▶ [Directions for this task] Please output the records below in full, exactly as given, but without the images.

▶ [Exercise inputs]

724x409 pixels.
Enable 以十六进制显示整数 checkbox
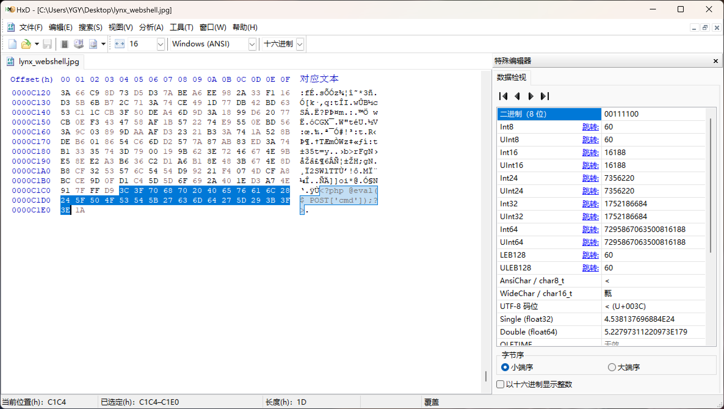[x=500, y=384]
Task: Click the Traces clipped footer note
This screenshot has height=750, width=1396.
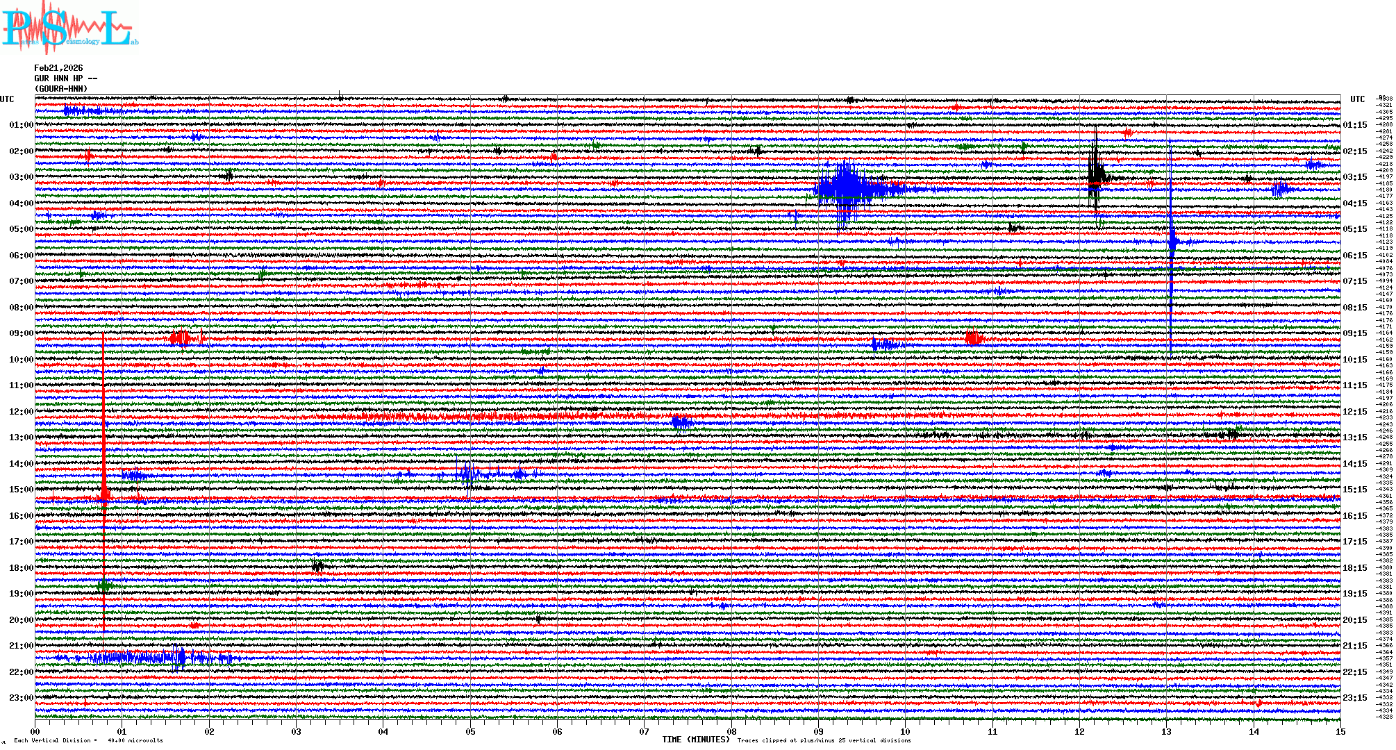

▶ [Response for this exercise]
724x409 pixels.
Enable 以十六进制显示整数 checkbox
[x=500, y=384]
Task: Click the Traces clipped footer note
This screenshot has height=750, width=1396.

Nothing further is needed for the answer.